Table of Content

• Introduction
• Few words on oracles
• Incorrect price feed
• Incorrect price value
• Computation error
• Bad debt and liquidation issues
• Users can arbitrage stable in pools
• Using endogenous collateral
• CDP related issues

Introduction

"A stablecoin is a cryptocurrency with added economic structure that aims to stabilize price ¹"

While stablecoins are usually associated with USD, they more broadly represent tokens designed to maintain a stable value relative to a specific asset.
This stability is referred to as a stablecoin being pegged to its asset. Hundreds stablecoins have been deployed, yet only few of them are really central to the DeFi economy.

Stablecoins fall into two main categories:

1. custodial (or centralized) stablecoin, like USDC or USDT which are company holding off-chain assets (usually fiat, treasury bonds, …), allowing users to mint their token while ensuring they will be able to redeem it against the real asset at any time.
2. non-custodial (or decentralized) stablecoin. These are algorithmic, backed by on-chain assets, which can either be endogenous or exogenous (more details below)

In our article, we will only examine the second category as it's most relevant to our discussion.

Numerous projects, such as Liquity (LUSD), Maker (DAI), Frax (FRX), and many others are actually working to address this complex issue.
Each and every project has its own recipe, where incentives and clever economic mechanism try to maintain the peg.

If we look deeper into the decentralized stablecoin category, we can further identify two types of collateral backing:

• Endogenous collateral: Use of native assets of the protocol (e.g., UST using LUNA). High reliance on trust and incentives mechanism to achieve equilibrium.
• Exogenous collateral: Use of external assets (e.g., DAI backed by ETH), usually over-collateralized (backing total value > stablecoin total value) to absorb collateral price volatility.

If you'd like more details on this topic, I highly suggest you to read this great article from Ditto ETH.

Ultimately, a stablecoin protocol's primary challenge is to maintain its peg to the asset, and the reason people trust it and use it.

The second challenge is to prevent malicious actors from extracting value from users or protocol itself, which can be achieved by manipulating or exploiting the inner incentive/stability/economic implemented logic.
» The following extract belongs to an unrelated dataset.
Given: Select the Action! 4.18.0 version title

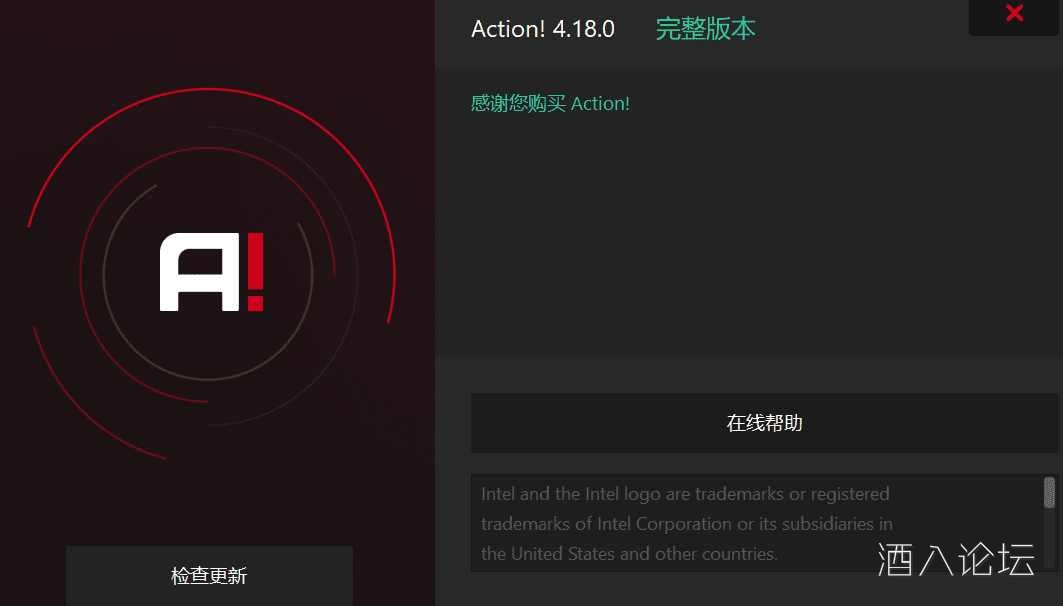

To help you achieve this goal of securing your (or your customer's) stablecoin protocol, I will try to:

• Show off different ways a stablecoin protocol can be manipulated/exploited
• Propose methods to mitigate, prevent or limit these issues

Few words on oracles

Before diving into the risks and vulnerabilities, we must talk about oracles, as they pay a crucial role in the functioning of stablecoin procotols, as their value is based on the value of their backing.

Oracles can be seen as services/systems providing information in a reliable and decentralized maneer to smart-contracts that couldn't (easily or securely) access it otherwise.

Some oracles give access to off-chain data (Chainlink, Pyth, …), while some others give access to high confidence on-chain data using clever methods (TWAP oracles)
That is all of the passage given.